Und wer die Hauptlast trägt dürfte klar sein. Bevor nach 40 Minuten endlich über das Wohl der Kinder diskutiert wird, legen Martin Lohmann und Birgit Kelle dar, warum eine homosexuelle Partnerschaft nicht mit einer Ehe gleichzusetzen sei, Hauptargument ist dabei der Umstand, dass es sich bei der Homosexualität um eine Sexualität handelt, die nicht wie die Heterosexualität auf die Weitergabe von Leben ausgerichtet sei (27:27). Außerdem sei das Konzept heutiger Homosexueller fraglich, die sich scheinbar selbst aus der Gesellschaft ausgrenzen bzw. immer mit "Alternativen" daherkommen und damit absichtlich provozieren würden (vgl. 10:20). Etwas anders sieht es bei der Gegenseite aus, die nicht gerade sachlich, sondern eher subjektiv argumentiert. Herr Kaufmann fordert in der Politik eine Weiterentwicklung in Sachen "Homo-Ehe", weil es "Gesellschaftspolitisch geboten" sei (33:00) - was das an dieser Stelle auch immer zu bedeuten hat. Eine etwas peinliche Gestalt ist dagegen Ralph Morgenstern, der munter auf die Gegner mit Beschuldigungen losgeht, die er sich ziemlich willkürlich zusammengebastelt hat. Beim Zeigen eines Adventskalenders für Homosexuelle beschuldigt er gleich "euch Heterosexuelle" dafür eigentlich verantwortlich zu sein, da "ihr" ja mit dem Playboykalender das vorgemacht hätten. Wer damit genau gemeint war, weiß zwar niemand, aber damit war die Sache mit dem Kalender wenigstens nicht mehr so peinlich. Bei seinen Beschuldigungen, die Homosexuellen würden durch Leute wie Lohmann und Kelle öffentlich diskriminiert werden (17:05; 1:11:50) fehlten ebenso die Grundlage wie bei seiner Behauptung, dass eine Kindererziehung mit Kind möglich sei, was man an seiner Tochter - aus einer früheren Beziehung mit einer Frau - sehe (48:40). Dass jemand von beiden behauptet habe, innerhalb einer homosexuellen Beziehung sei keine Liebe möglich (54:40), ist ebenfalls an den Haaren herbeigezogen.
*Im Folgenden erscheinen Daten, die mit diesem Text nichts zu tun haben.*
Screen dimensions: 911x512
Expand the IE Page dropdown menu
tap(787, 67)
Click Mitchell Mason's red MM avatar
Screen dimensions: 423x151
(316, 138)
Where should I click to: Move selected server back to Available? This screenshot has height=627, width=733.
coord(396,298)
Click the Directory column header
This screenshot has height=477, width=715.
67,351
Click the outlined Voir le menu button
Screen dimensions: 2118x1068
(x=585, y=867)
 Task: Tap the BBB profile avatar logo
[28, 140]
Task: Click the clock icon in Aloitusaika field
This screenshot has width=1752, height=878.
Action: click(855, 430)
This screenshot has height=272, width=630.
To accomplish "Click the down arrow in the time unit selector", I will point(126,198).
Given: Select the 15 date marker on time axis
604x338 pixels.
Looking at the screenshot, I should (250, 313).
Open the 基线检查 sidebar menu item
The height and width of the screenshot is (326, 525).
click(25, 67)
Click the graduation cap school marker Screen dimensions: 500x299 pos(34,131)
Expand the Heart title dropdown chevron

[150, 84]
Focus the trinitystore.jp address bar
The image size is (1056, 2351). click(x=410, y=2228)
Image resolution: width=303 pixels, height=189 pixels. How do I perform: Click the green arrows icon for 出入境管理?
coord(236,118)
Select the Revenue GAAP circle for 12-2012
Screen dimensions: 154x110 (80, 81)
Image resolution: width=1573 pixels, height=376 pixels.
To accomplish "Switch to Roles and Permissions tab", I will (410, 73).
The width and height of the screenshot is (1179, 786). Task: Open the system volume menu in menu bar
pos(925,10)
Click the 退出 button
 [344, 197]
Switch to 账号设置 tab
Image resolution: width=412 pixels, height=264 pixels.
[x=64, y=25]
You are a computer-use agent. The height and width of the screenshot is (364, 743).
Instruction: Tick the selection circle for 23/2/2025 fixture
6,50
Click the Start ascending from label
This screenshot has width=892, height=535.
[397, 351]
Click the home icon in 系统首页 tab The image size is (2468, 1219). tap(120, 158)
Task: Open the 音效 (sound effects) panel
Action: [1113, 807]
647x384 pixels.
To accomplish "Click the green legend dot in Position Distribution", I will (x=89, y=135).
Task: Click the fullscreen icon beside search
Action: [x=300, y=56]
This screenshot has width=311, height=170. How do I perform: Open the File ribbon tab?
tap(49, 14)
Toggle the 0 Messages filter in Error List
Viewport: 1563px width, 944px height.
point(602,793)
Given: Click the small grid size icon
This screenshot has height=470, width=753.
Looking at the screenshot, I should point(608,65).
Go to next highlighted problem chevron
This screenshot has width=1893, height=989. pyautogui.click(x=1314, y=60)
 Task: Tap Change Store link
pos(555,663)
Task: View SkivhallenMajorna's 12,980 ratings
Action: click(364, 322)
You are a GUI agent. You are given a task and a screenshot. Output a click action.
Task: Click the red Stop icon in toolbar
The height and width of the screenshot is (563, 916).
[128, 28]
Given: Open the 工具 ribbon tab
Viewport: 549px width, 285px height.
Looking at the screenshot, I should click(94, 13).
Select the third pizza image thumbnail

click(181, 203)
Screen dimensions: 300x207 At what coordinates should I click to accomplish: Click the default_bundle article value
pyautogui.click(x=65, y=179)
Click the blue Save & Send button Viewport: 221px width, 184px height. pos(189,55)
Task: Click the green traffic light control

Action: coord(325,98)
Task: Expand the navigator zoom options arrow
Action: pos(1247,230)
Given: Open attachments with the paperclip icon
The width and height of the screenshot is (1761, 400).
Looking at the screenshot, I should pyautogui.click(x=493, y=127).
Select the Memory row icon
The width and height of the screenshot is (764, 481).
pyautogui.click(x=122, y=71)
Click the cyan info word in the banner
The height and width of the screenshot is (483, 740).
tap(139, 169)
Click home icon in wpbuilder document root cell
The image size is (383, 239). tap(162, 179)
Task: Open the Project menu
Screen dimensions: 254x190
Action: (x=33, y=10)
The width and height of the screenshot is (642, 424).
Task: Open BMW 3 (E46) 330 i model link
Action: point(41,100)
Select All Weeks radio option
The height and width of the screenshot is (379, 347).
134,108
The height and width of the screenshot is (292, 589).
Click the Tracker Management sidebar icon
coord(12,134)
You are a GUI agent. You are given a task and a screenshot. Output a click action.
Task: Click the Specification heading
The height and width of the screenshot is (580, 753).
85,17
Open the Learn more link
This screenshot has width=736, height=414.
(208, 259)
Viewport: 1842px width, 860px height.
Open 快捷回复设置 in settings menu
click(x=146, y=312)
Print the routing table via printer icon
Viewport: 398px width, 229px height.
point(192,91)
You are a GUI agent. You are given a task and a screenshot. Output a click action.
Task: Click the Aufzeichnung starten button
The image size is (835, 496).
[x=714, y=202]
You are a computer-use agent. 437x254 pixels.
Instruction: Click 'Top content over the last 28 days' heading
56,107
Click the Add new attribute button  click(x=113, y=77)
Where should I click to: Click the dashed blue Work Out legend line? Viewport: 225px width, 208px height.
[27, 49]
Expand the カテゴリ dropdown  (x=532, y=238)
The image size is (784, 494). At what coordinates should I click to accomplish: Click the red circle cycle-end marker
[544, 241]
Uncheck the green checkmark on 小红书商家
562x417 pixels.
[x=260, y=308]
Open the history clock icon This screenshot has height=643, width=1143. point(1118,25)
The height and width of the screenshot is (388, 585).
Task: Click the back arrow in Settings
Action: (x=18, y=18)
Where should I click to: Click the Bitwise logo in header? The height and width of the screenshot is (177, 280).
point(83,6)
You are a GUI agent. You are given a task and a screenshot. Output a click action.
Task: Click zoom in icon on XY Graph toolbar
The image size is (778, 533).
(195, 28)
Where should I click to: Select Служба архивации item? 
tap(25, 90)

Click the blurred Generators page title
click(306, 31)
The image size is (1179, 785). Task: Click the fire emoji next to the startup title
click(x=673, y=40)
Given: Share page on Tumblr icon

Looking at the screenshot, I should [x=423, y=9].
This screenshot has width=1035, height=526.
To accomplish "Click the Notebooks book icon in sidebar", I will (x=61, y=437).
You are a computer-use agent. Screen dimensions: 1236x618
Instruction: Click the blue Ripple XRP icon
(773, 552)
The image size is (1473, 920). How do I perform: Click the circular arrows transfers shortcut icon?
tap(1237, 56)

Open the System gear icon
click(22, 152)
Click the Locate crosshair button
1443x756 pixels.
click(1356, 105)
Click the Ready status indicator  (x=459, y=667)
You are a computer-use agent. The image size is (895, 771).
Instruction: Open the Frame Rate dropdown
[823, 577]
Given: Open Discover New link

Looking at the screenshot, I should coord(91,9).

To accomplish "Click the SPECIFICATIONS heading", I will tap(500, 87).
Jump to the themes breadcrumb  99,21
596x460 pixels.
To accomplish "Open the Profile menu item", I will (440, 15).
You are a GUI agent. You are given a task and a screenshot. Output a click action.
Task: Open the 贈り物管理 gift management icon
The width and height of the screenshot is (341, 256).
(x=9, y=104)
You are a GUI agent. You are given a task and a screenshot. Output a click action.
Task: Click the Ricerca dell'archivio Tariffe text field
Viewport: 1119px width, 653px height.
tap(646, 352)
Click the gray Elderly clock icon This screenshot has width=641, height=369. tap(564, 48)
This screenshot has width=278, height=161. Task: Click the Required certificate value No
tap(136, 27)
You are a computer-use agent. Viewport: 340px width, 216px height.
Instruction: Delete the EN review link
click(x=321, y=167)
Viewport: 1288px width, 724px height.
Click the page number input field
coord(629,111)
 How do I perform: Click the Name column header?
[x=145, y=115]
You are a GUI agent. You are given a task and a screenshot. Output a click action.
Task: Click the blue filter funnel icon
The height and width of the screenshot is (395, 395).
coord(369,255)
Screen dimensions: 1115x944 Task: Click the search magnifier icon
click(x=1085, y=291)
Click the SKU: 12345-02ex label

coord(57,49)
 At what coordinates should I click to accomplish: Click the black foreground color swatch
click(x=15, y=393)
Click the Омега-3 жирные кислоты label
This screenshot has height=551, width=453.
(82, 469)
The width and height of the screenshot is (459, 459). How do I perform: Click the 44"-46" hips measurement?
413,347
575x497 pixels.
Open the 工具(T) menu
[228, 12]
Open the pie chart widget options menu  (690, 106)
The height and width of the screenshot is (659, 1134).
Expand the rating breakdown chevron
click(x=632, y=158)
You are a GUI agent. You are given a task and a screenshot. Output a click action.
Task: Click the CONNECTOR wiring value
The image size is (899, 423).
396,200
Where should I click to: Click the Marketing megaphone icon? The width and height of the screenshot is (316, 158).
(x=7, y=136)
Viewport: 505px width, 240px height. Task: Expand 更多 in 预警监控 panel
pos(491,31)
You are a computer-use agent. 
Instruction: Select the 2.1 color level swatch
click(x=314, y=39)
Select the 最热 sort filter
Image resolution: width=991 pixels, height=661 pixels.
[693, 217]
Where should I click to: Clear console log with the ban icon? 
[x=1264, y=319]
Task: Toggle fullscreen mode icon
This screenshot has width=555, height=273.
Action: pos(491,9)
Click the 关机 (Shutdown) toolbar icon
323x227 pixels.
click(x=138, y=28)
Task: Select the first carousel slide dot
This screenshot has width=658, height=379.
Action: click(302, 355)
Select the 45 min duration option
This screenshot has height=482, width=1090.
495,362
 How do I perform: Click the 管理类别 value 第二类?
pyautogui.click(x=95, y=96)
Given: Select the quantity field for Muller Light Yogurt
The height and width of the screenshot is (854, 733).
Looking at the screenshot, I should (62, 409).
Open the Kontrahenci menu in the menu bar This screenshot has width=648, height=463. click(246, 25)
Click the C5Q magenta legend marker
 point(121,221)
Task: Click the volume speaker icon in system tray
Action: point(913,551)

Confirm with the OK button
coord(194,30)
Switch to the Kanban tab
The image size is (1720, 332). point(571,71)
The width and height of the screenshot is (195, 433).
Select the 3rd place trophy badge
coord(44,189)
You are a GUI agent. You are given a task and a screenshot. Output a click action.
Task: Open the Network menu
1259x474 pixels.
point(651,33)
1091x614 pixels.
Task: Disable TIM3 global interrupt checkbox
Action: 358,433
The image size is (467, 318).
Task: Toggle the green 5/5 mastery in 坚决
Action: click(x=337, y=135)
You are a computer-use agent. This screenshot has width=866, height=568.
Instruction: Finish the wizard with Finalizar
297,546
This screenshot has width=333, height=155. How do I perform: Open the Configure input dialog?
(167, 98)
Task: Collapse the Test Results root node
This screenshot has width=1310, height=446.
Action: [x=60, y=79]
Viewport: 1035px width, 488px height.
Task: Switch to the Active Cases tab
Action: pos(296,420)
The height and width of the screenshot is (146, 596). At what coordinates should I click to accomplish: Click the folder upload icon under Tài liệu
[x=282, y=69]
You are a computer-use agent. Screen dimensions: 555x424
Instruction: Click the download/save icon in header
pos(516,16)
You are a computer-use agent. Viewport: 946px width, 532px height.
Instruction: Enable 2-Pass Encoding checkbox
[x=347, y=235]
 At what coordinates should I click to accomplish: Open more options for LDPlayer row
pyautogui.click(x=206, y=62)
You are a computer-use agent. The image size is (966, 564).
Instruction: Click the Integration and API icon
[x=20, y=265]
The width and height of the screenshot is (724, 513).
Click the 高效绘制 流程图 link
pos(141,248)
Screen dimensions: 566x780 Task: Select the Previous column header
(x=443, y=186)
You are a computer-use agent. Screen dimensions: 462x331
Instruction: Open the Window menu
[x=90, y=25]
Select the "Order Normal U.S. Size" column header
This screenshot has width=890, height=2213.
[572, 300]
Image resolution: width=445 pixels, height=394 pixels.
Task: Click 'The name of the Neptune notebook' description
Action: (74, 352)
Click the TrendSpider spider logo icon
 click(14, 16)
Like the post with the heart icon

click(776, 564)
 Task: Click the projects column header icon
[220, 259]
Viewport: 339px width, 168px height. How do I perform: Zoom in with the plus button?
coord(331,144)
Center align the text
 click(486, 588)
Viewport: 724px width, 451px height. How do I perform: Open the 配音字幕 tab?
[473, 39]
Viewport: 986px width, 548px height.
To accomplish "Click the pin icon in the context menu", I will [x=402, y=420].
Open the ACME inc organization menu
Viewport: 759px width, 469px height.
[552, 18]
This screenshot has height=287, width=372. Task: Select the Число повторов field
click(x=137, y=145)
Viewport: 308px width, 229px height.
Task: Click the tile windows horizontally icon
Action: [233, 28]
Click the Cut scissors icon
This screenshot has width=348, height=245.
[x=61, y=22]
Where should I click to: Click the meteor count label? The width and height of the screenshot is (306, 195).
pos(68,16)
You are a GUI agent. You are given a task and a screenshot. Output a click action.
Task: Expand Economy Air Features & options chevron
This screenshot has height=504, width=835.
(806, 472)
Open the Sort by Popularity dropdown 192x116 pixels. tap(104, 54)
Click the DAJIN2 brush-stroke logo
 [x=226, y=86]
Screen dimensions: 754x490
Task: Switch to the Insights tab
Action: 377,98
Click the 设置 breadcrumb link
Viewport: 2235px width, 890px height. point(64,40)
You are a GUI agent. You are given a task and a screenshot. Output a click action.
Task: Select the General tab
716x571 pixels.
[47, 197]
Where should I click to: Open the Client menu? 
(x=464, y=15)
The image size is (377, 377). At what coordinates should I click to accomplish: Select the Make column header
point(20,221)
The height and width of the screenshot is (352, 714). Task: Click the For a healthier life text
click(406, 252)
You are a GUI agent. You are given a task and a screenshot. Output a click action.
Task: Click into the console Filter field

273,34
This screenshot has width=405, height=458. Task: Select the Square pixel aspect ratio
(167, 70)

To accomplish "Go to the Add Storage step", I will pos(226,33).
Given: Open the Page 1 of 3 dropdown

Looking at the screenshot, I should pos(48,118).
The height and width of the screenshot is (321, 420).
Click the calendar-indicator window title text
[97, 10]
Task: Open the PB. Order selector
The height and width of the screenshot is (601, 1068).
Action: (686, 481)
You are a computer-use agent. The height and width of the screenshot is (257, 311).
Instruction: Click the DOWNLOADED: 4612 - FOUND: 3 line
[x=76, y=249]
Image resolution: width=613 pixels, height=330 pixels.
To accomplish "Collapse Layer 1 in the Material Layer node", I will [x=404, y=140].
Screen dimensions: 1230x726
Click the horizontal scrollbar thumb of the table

Peinlich, peinlich. Die neueren Untersuchungen mit dem Argument abzutun, dass diese aus "Amerika" stammen würden und es da eine vollkommen andere Art von Gesellschaft gebe (51:10) und das vorgestellte Dokument (49:50) - trotz offener Bedenken - das beste sei ist ebenfalls nicht gerade wissenschaftlich objektiv. Herr Plasberg, in diesem Fall hätten Sie Herr Lohmann auch seine Notizen lassen können.
Wie gesagt, nach 40 Minuten wurde das Thema konkretisiert auf die Erziehung von Kindern, danach gleitet das Thema wieder in die Frage ab, ob Homosexualität in der Gesellschaft akzeptabel sei (56:45) - natürlich mit einem Gast und einem ordentlichen Schuss Emotionen.
And nice Greeting from zhe German Inquisition: Ralph Morgenstern fordert Herrn Lohmann auf, der Frau zu sagen, dass sie mit ihrem Sohn, der sich als schwul outete, nichts falsch gemacht habe (1:11:50). Ob er das auch mit den Leuten auf dem "normalen" Kölner Weihnachtsmarkt gemacht hätte, die größtenteils Bedenken in Sachen Homosexualität haben (1:08:45), sei mal dahingestellt.